Tornadic Supercell Definition

Tornadic Supercell Definition

Nelson (1983) calculated hail growth in flow fields derived by multiple Doppler radar in a supercell storm. Like Browning and Foote, he calculated that strong hail growth occurred on a single upward and downward trajectory. His calculations suggest that a more important factor for hail growth than the maximum speed of the updraft is the presence of a large region with a moderate updraft (20-40 m s−1), because hail cannot grow in the strongest part of the updraft. He concludes that the storm`s flow field, not the absence of embryos, is an important modulating factor in hail growth. FIGURE 8.61. (a) and (b) Schematic model of hailstone trajectories in a supercell storm based on the derived airflow model of Browning and Foote (1976). (a) hailstorm tracks in a vertical section along the direction of travel; (b) the same trajectories in plane view. Trajectories 1, 2 and 3 represent the three growth stages of large hailstones discussed in the text. The transition from stage 2 to stage 3 corresponds to the re-entry of a hailstone embryo into the main updraft, before a final upward and downward trajectory in which the hailstone can grow, especially if it develops near the edge of the vault. Other hailstones, a little less preferred, push a little further from the edge of the vault and follow trajectories that resemble the dotted trajectory. Cloud particles that grow “from zero” in the ascending core are rapidly transported upwards and anvils along path 0 before they can reach precipitation size. The fact that hot advection occurs in relation to wind deviation with altitude is a consequence of the thermal wind equation.
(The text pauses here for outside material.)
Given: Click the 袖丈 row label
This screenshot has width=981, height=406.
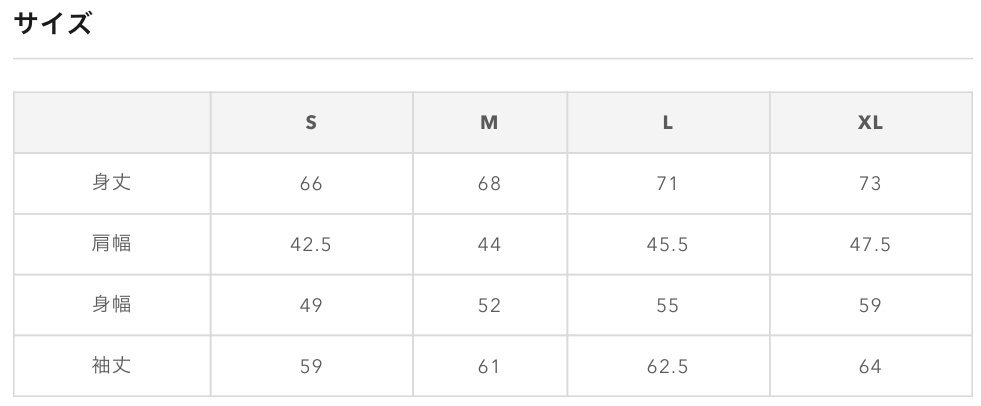Looking at the screenshot, I should [111, 365].
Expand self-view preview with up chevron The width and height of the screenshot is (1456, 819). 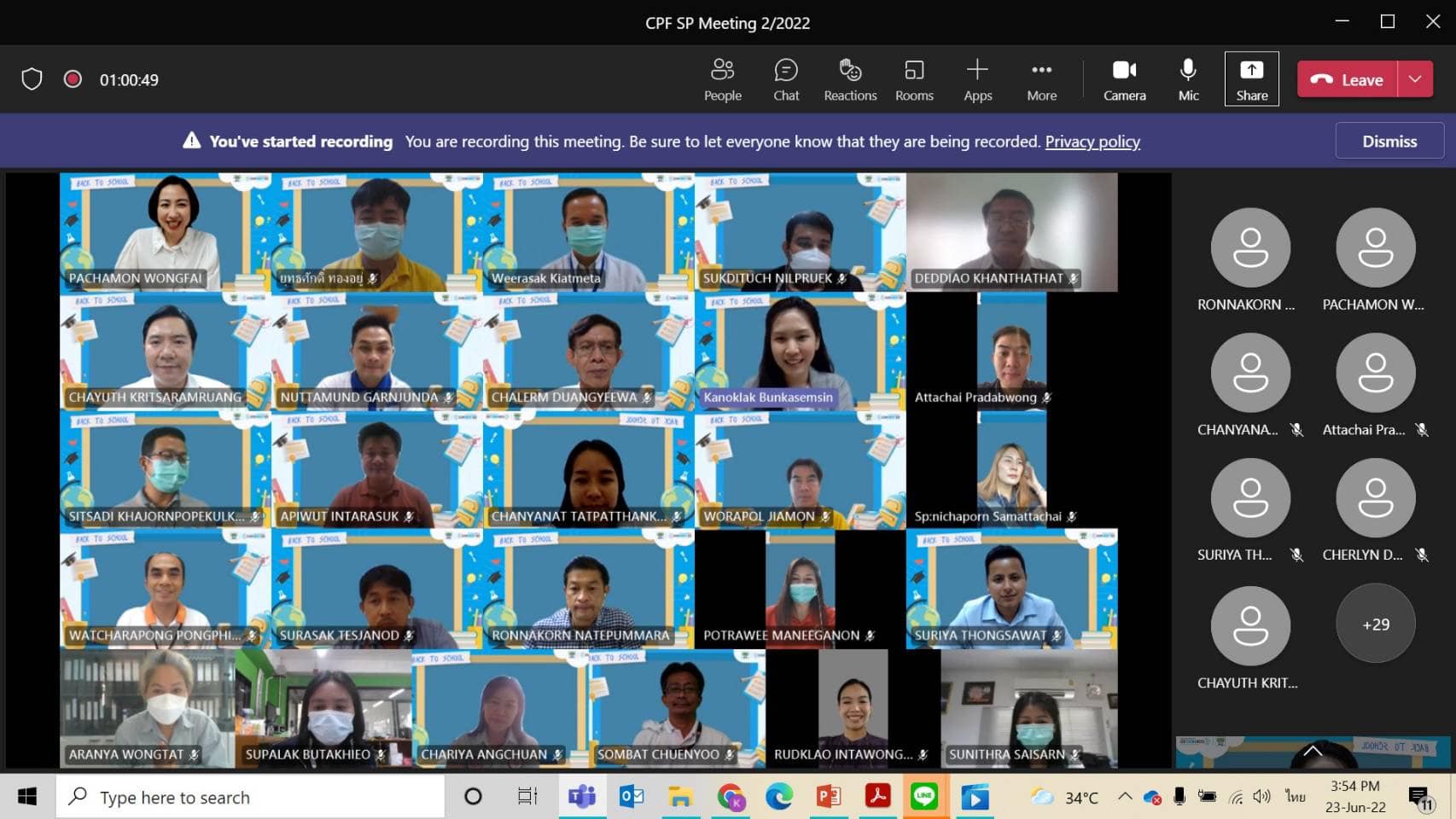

(7.20)), in which the Coriolis parameter f = 2Ω sinφ appears as a linear factor. Wind deviation with height in the boundary layer due to frictional resistance, as explained in Section 7.2.5, also contributes to the prevalence of anticyclonic curved hodographs. Therefore, it can be said that the Coriolis force is indirectly responsible for the prevalence of cyclonic rotating supercell storms. FIGURE 16. CD in vertical cross-section (see Figure 15) by an idealized storm resembling a supercell. The contours are of Ze. The presence of a very strong updraft is indicated by the notch of the limited weak echo region (BWER) in the reflection profile. The bold spiked line shows the gust front.
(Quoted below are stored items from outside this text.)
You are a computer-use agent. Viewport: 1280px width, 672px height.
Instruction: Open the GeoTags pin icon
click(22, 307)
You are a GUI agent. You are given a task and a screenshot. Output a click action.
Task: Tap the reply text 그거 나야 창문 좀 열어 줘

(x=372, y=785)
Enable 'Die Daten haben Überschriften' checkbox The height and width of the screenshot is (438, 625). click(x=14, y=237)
The weak ambient air approaching from the right is pushed upwards by the gust front. [According to Chisholm, A. J., & Renick, J. H. (1972). In “Hail Studies Report 72-2,” pp. 24-31, Alberta Research Council, Edmonton.] A third supercell affected the north-east region of England. The storm hit the Tyneside area directly and without warning during the evening rush hour, causing extensive damage and travel chaos as people left cars and were trapped due to lack of public transport. Flooded shopping centres were evacuated, Newcastle train station was closed, as was the Tyne & Wear tube, and main roads were flooded, causing massive congestion. 999 fixed telephone services were closed in some areas and the damage amounted to huge amounts that were only visible the next day after the water was cleaned. Parts of Durham County and Northumberland were also affected, with thousands of homes in the northeast without power due to lightning.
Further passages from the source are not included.